Yes! I’ve lived on my own for almost 12 years since I was 17, including for several months when I was 17–18 and immobile for most of the day almost every single day. I wouldn’t advise leaving someone to fend for themself with that level of impairment, but we can adapt to the condition and do what we need to, both to survive and to accomplish what we want in life.

I’m highly accomplished. I was valedictorian of my high school, graduated summa cum laude with my bachelor’s degree, and quickly received promotions at my professional job. At 24, I reached a six-figure income. I became the youngest team lead in my department, and my team scored the highest on an internal performance metric the one calendar year I was the lead the whole time.
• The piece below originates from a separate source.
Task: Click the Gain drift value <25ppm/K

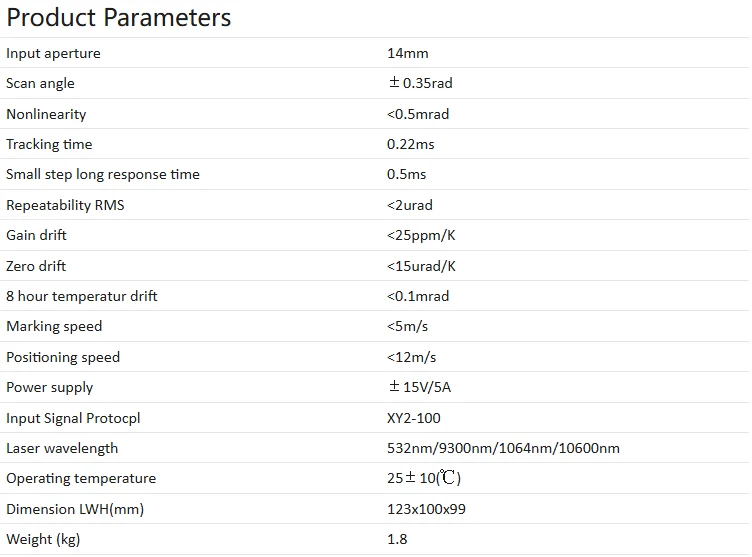Action: coord(421,235)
At 27, I quit my job to live off my savings and be an activist, doing what I felt was most urgent and important for me. I became a major organizer of some of the highest-profile activist campaigns in my state, and I went into high-intensity, dangerous situations again and again as part of our tactics of nonviolent civil resistance.

I did all of these things while experiencing catatonic symptoms on a daily basis and without caregivers or other support for my symptoms (even when I lived at home in high school my parents weren’t very present). It required dedication and persistence more than anything else.
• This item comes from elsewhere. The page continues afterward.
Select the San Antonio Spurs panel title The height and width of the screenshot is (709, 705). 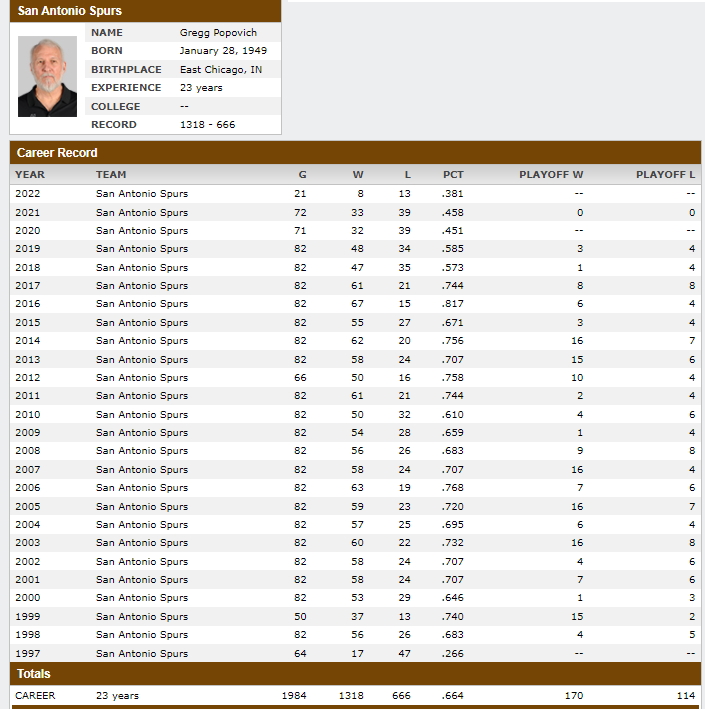point(70,11)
I’m not saying everyone with chronic autistic catatonia can be high-achievers by normal cultural standards. I achieved what I did by sacrificing some areas of my life, and I failed at many things I tried, desperately wanted, and thought I “should” be able to do. Luck, adequate financial resources, and my own unique profile of abilities all contributed to my successes. Like with anyone, my achievements were all based on societal support and interpersonal collaboration–we don’t accomplish anything alone, and some people just don’t have as favorable of circumstances as others. And I don’t even agree with the cultural norms that people “should” be successful or high-achieving, or live up to any other standards other than to avoid harming others when possible. But I’m proud of what I’ve accomplished, and grateful that I was able to make my life contain more than just the daily struggle and the self-loathing created by internalized ableism over autistic catatonia symptoms that I didn’t have any word or explanation for.
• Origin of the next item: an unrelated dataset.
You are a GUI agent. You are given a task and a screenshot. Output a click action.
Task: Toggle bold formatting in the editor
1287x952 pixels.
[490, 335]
I want to counter the narratives about autistic people and about people with chronic autistic catatonia in particular that portray us as inept, as less-than neurotypical people, and our lives as less valuable, important, or interesting. You’re just as important and your life is just as meaningful if you haven’t graduated school, held a job, or been able to engage in many activities. Survival, experiencing the world, and being yourself are their own tremendous accomplishments–and they’re the ones that really matter when all the insecure social B.S. is stripped away. I hope knowing more about autistic catatonia makes you more accepting and proud of yourself, as well as happier, more relaxed, and however much more competent you can be with greater knowledge of techniques for managing the condition. I’ve found that one of the best things about having this kind of disability is how deeply I can enjoy so many things in life that others take for granted but that I might be experiencing for the first time or the first time in a long time. Work toward the life you want, whatever that looks like, however you can, with the abilities you have–that’s what success really is.